Loss vs. reward in reinforcement learning

Reinforcement learning is my area of focus so far when it comes to deep learning. RL is probably is not the first stop for most on the machine learning education circuit, but it just happens to be where the problem I am trying to solve has taken me.

When starting down the RL road, I was immediately confused by the concept of reward. Nothing was confusing about what it was – giving a dog a treat when it sits after you’ve asked it to sums things up pretty well. Instead, I was confused by its relation to the loss function. Both, at a high level, help inform when the correct thing is happening.

RL primer

Skip this if you’re already familiar with RL.

If you’re unfamiliar with reinforcement learning – things work a bit different from standard deep learning. There are similar concepts, but the terminology and applications have shifted somewhat. The purpose is to train an agent (think robot) to navigate an environment (play a game, or more generally, accomplish a task).

Neural networks are still present in RL, but they are applied differently, and, in my experience so far, the emphasis is less on the NN and more on the environment. For example, there is a high-level wrapper library for RL, stable-baselines, which can handle all of the NN setups for you.

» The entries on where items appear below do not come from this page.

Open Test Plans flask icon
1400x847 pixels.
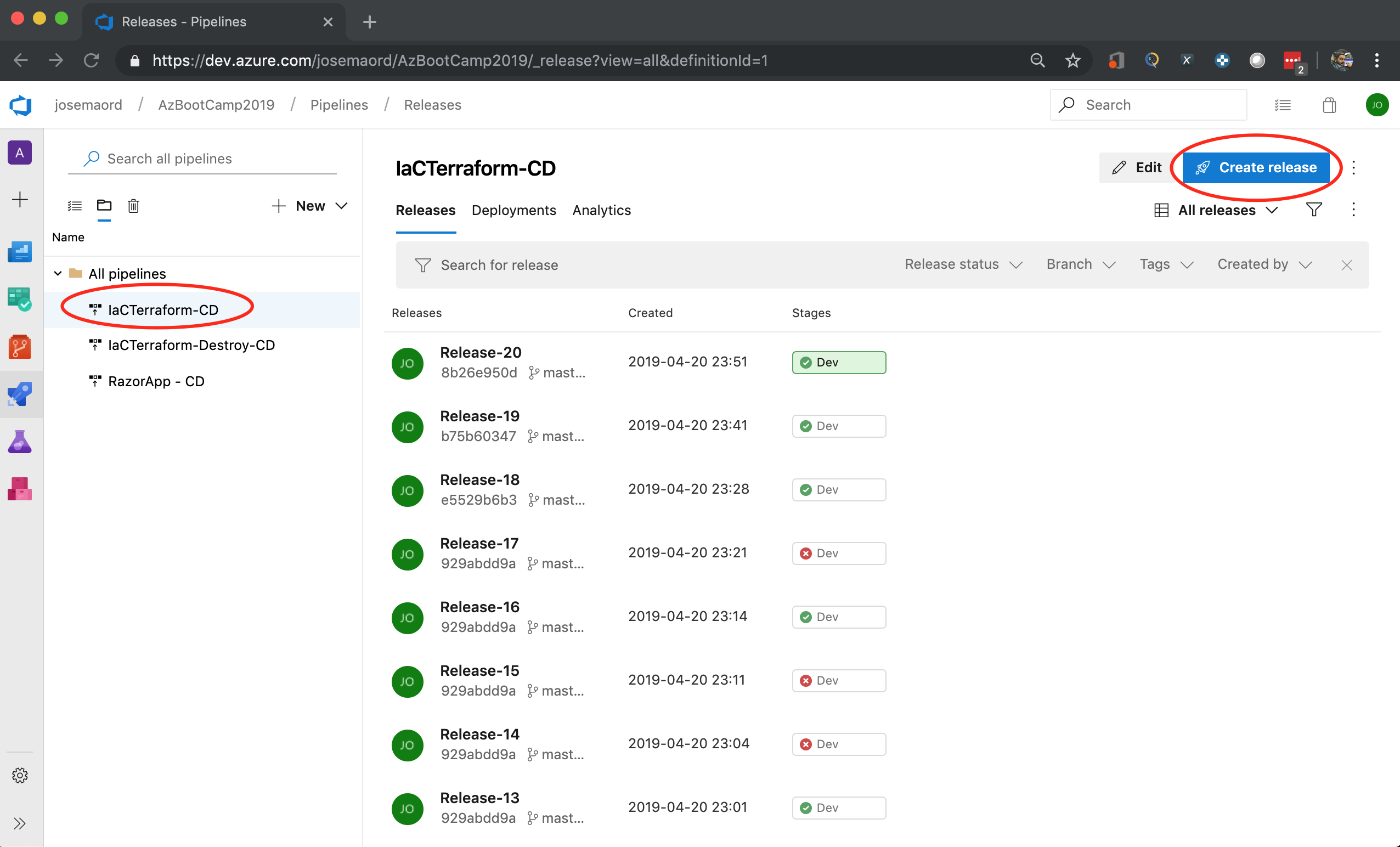coord(20,442)
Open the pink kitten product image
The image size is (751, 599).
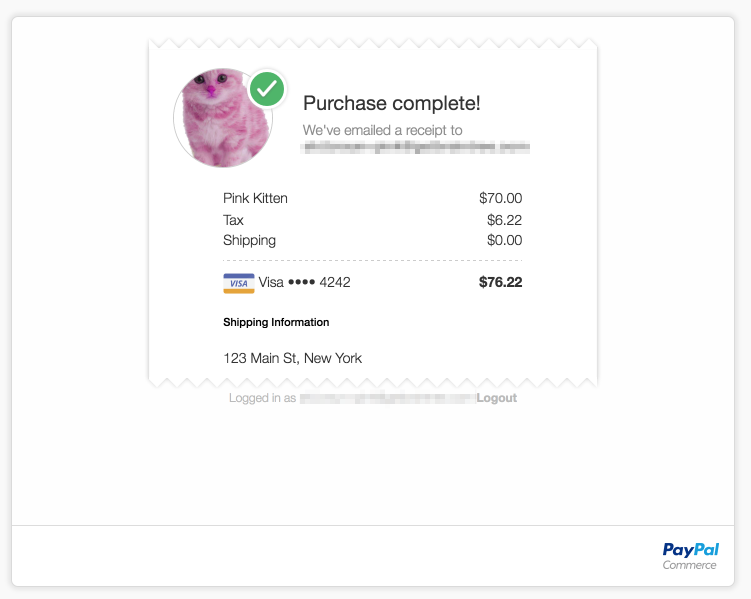pyautogui.click(x=223, y=118)
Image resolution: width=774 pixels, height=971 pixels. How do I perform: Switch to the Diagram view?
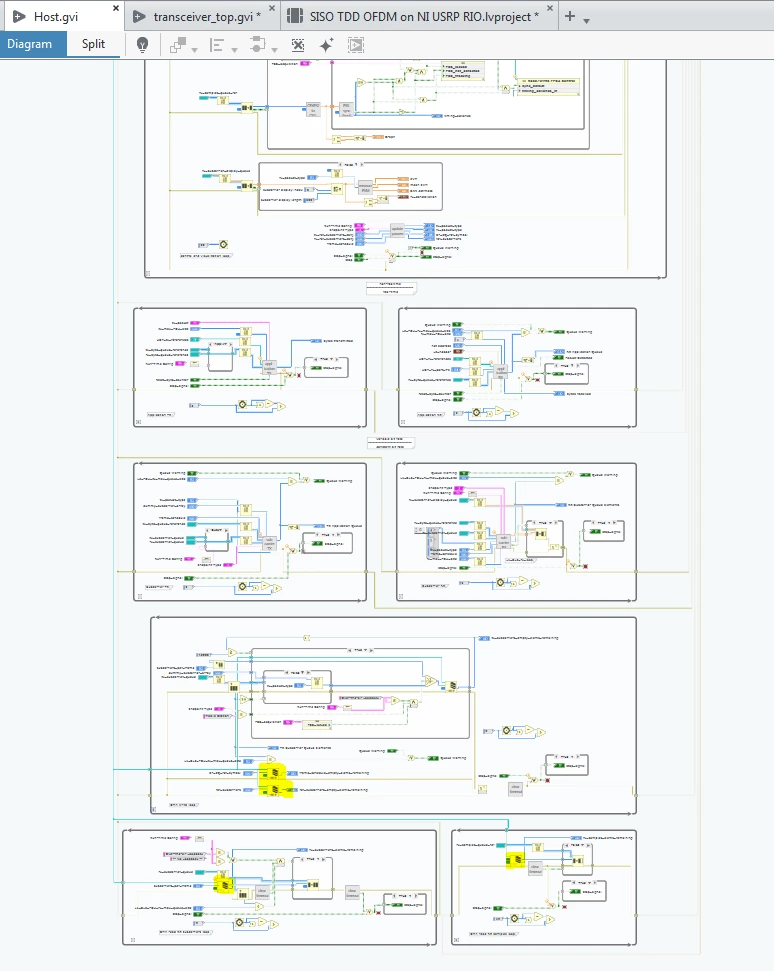pyautogui.click(x=30, y=44)
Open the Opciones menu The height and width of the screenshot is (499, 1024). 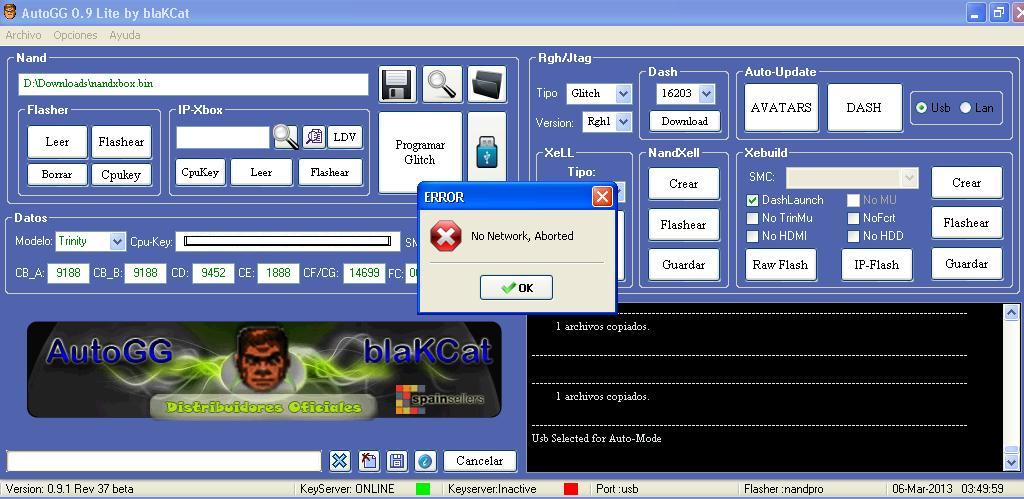click(x=75, y=35)
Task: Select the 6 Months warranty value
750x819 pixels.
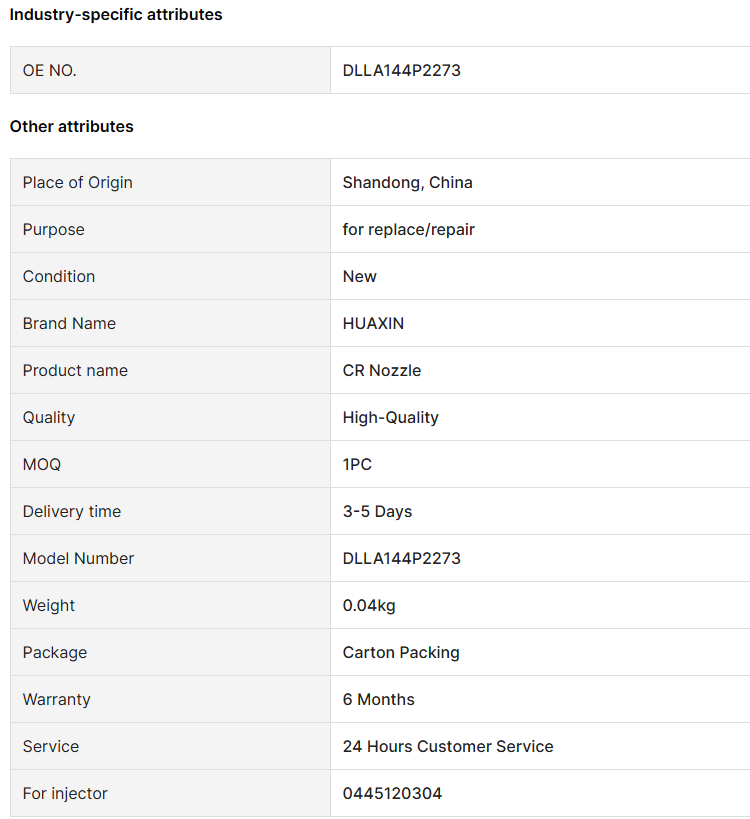Action: pyautogui.click(x=378, y=699)
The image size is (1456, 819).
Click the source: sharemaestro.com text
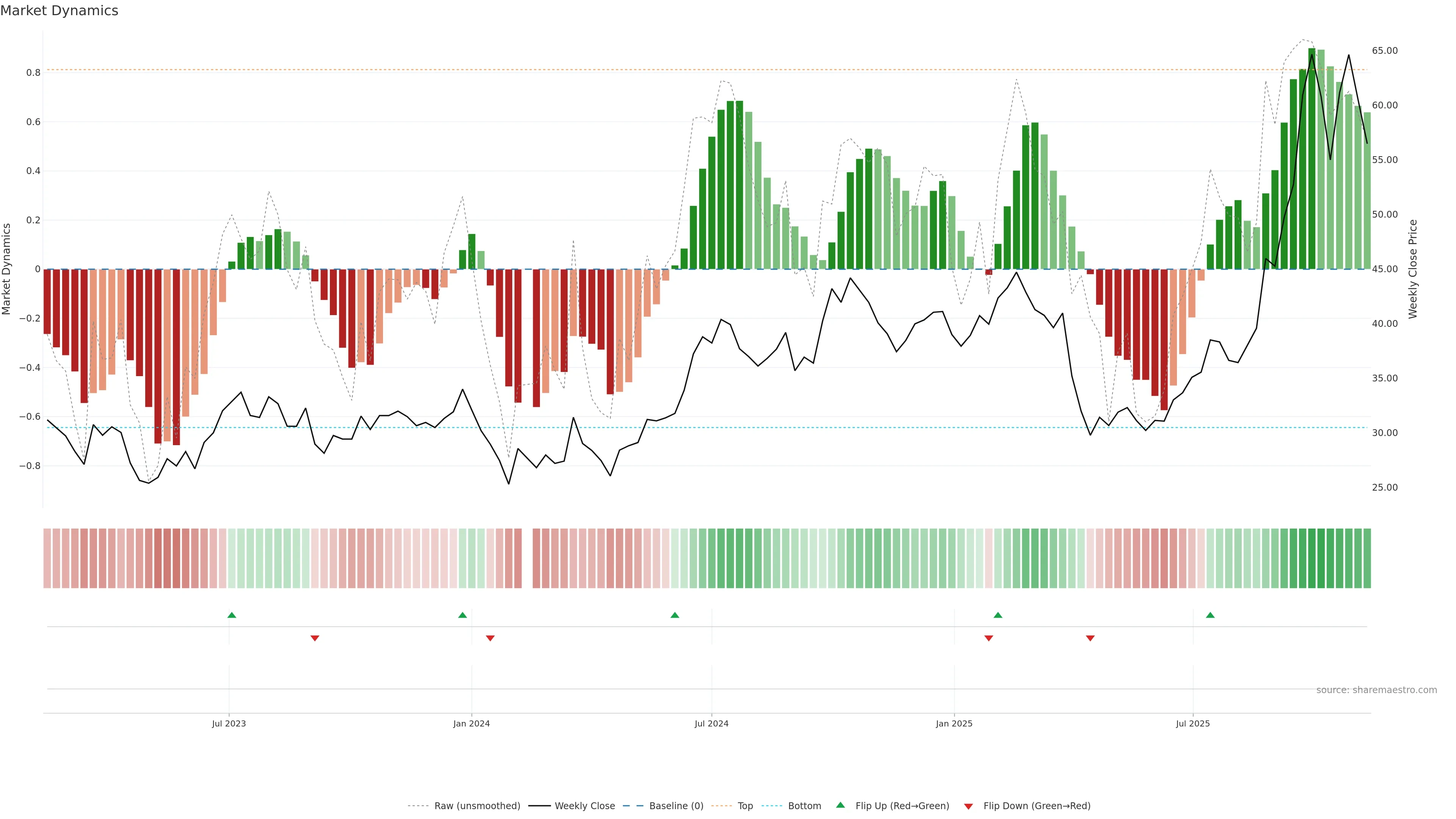(1376, 690)
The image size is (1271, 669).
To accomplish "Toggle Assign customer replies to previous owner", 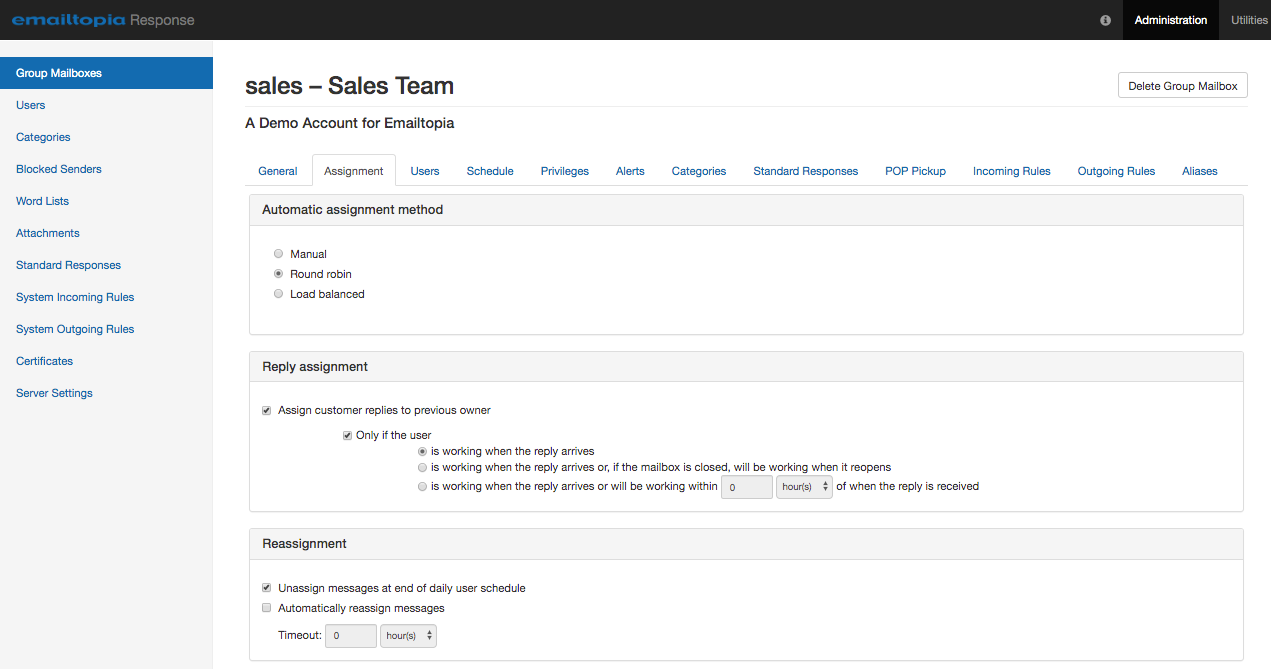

There is no dataset in machine learning. Instead, you have an environment. To properly train your agent, you need to create a custom environment for your agent to interact. A standard template exists for creating custom environments. You need to describe the environment state, the agent’s allowed actions, and the reward for said actions.

5 Things You Need to Know about Reinforcement Learning - KDnuggets

Whereas the goal of other types of ML is to minimize loss, the agent in RL is determined to maximize its reward. It will seek out ways to get the highest score possible.

That’s all for now!

Swinging blind and striking out

I jumped straight in, deciding not to get caught up too early by the nuances of reward vs. loss and see how far I could get with reward only. The answer? Not very!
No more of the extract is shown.